PKK Lideri Abdullah Öcalan’ın çağrısıyla dün açlık grevi ve ölüm oruçlarını sonlandırdıklarını bildirmelerine rağmen İzmir’in Aliağa ilçesindeki Şakran Kadın Kapalı Cezaevi’ndeki tutuklular hastaneye kaldırılmıyor. Tam teşekküllü hastanelere sevk edilme yerine cezaevi revirlerinde tedavi edilen tutsaklara, yanlış müdahalede bulunulduğu belirtildi. 4 kişilik yatak kapasitesi olan revirde 30 kişinin saatlerce sandalyede bekletildiğini kaydeden tutsak yakınları, jandarmanın tutsaklara hakaret ederek, serumlara müdahale edildiğini söyledi.
Aileler, yağlı tuzlu salçalı yiyecekler verilen tutsakların fiilen açlık grevine devam ettiğini de aktardı.
‘Kamuoyu duyarlı olmalı’
Şakran T2 No’lu Cezaevi’nde tutulan Abdurahman Yıldırım’ın kuzeni Türkan Yıldırım, tahlil için sabah saatlerinde tutsaklardan kan alındığını söyledi. Kapalı görüş esnasında jandarmanın gerginlik yaşattığını ve konuşma esnasında çok yakınlarında bulunduğunu ifade eden Türkan, “Açlık grevi bitti ama gıda verilmemiş, yağlı tuzlu ve salçalı yemekler verilmiş. Kamuoyu duysun ve duyarlı olmalı. Cezaevi önünde gerekirse tekrardan oturalım, düzgün müdahale edilmezse kalıcı hasar oluşabilir. Ne yapmak istiyorlar anlamış değilim” diye konuştu.

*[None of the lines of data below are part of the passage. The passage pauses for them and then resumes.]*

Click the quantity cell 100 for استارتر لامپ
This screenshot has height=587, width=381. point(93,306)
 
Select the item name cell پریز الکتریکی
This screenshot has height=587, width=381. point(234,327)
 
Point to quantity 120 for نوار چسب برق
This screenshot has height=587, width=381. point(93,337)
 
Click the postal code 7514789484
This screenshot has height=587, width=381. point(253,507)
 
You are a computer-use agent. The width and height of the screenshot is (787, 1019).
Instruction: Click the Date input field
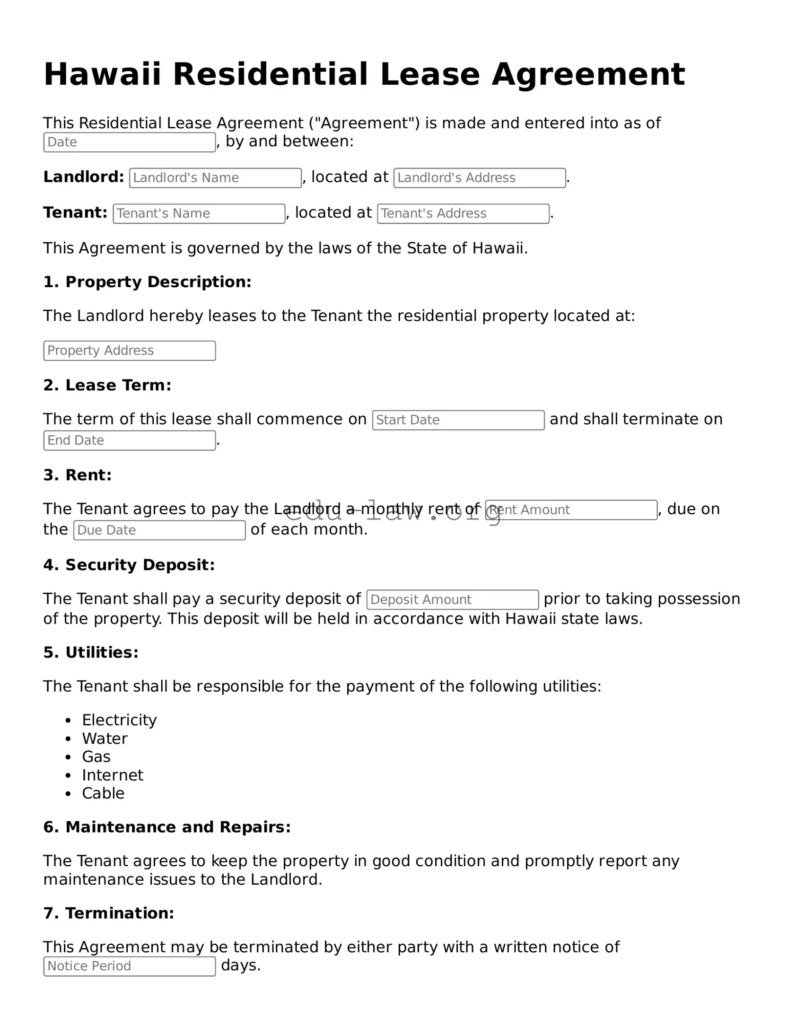tap(129, 142)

‘Hakaret, tahrik ve serumlara müdahale’
Şakran Kadın Kapalı Cezaevi’nde 1 Mart’ta açlık grevine katılan Didar Bozan’ın annesi Nazlı Bozan, Didar ve arkadaşlarının halsiz olduğunu ifade ederek, şöyle dedi: “Dün saat 20.00’dan sabah saat 06.00’a kadar hastane reviri bölümünde bekletilmişler. 4 kişilik yatak kapasitesi olan odada 30 kişi sandalyelerde bekletilmişler. A-1’deki Damla Erdem kötü durumdayken serum vermişler ve vücudu reaksiyon vermiş, neredeyse ölecekmiş. Tam teşekküllü hastaneye götürülmek istenmiyor. Cezaevi revirindeki tedaviyi reddediyorlar. Tahlilleri yapılmadan direk serum verildiğini söylediler. Didar’dan sadece kan aldılar. O küçük revir odasında jandarma doluymuş ve seruma müdahale etmeye çalışmışlar. Ağıza alınmayacak hakaret etmişler ve marş okumuşlar. ‘Türkün jandarması, Türkün gücü nasıl oluyormuş’ diyerek kavga etmeye çalışmışlar.”

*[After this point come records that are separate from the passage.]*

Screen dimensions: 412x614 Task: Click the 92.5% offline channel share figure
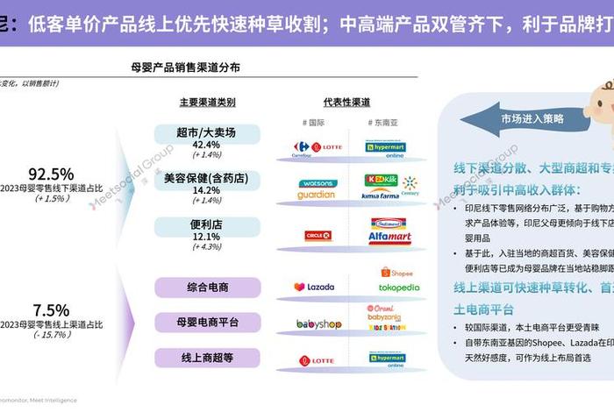tap(50, 174)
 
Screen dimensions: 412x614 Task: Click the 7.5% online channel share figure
tap(50, 310)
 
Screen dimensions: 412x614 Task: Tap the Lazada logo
tap(314, 287)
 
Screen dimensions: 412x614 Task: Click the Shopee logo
tap(396, 273)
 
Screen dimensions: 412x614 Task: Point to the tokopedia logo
tap(399, 288)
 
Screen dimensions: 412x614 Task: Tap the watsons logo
tap(317, 184)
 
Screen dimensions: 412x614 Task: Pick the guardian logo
tap(316, 195)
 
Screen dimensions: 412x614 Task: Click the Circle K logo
tap(317, 235)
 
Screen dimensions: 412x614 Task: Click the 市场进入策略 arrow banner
tap(532, 117)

‘İdare çözüm üretmek yerine oyaladı’
Açlık grevine giren ilk grupta yer alan Rozerin Kalkan ve Rahşan Aydın’ın hastaneye götürüldüğünü ancak yatırılmak yerine cezaevine geri getirildiğini söyleyen Nazlı, cezaevi savcısı ve müdürü ile toplu olarak görüştüklerini belirtti. Müdürün savcıya, savcının doktora yönlendirerek oyalandıklarını dile getiren Nazlı, hastanenin ve ambulansların yetersiz oluşu gibi bahanelerle oyalandıklarını vurguladı. Nazlı, “Bu noktada duyarlı olsunlar, onlar 90, 150 gündür direniş gösterdiler, dışardakilerin de bu şekilde duyarlılık göstermeleri gerekiyor. Hasar kalmaması için doğru müdahale gerekiyor. Şu an fiili olarak açlık grevi devam ediyor” ifadelerini kullandı.

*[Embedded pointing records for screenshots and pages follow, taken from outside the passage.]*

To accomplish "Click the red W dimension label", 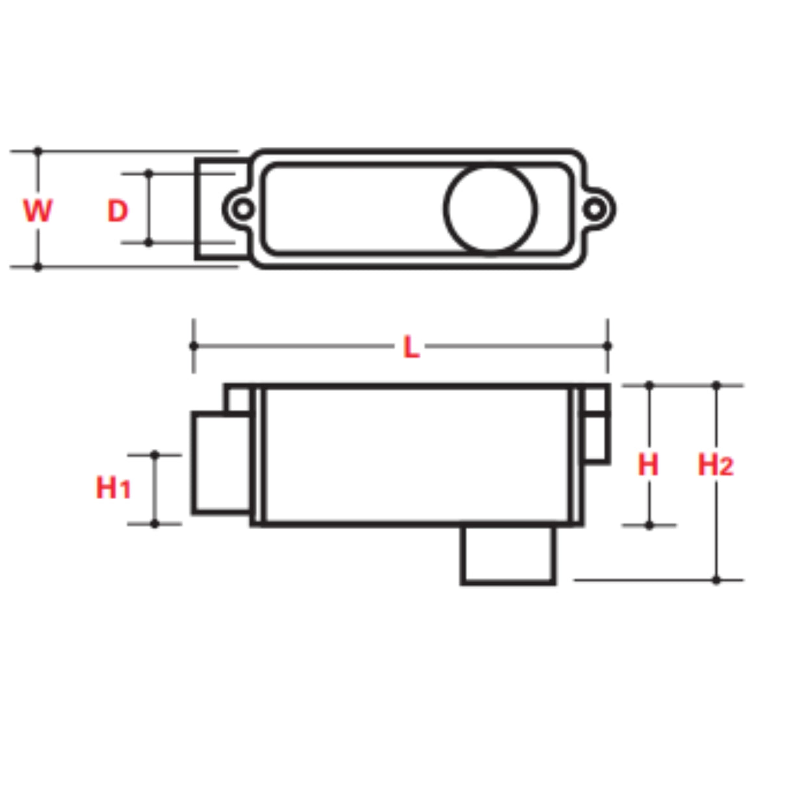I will (38, 211).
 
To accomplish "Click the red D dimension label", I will (118, 211).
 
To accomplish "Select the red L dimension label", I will (411, 348).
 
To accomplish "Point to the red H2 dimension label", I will (716, 465).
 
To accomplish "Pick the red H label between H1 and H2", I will (648, 465).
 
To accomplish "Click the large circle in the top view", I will (491, 209).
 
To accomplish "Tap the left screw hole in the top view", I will (244, 209).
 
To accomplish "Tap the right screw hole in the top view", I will (595, 209).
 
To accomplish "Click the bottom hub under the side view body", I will (508, 554).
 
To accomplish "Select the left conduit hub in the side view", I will (221, 463).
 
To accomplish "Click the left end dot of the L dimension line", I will (194, 346).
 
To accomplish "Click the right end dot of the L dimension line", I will (608, 346).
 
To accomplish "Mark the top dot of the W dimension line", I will (38, 151).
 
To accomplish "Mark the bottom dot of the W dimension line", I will (38, 266).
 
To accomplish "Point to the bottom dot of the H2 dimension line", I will (716, 580).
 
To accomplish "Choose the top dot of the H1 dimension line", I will (155, 455).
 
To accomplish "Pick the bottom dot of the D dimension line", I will (148, 242).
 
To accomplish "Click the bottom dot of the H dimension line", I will (649, 524).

‘Doktorlar ‘ne haliniz varsa görün’ dedi’
Şakran A-1 Kapalı Kadın Cezaevi’nde 15 Şubat’ta açlık grevine başlayan Şehrivan Çoban’ın annesi Nafiye Çoban da, görüşte kızını tanıyamadığını söyledi. Şehrivan’da, diğer tutsak yakınları gibi hakaretlerde bulunan jandarmanın 4 yataklı odada beklediğini ve takılan serumlara müdahale ettiğinin altını çizdi. Nafiye, “Kızım Van, Ankara ve Tarsus’da kaldı ama İzmir’deki gibi baskı görmedim. Kanı düşük diye tedavi etmemişler. ‘Ne haliniz varsa görün’ demişler. Yağlı, salçalı, tuzlu çorba patates verilmiş. Tutsaklarda iyi bir hastaneye kaldırmadan müdahaleye izin vermemişler” dedi.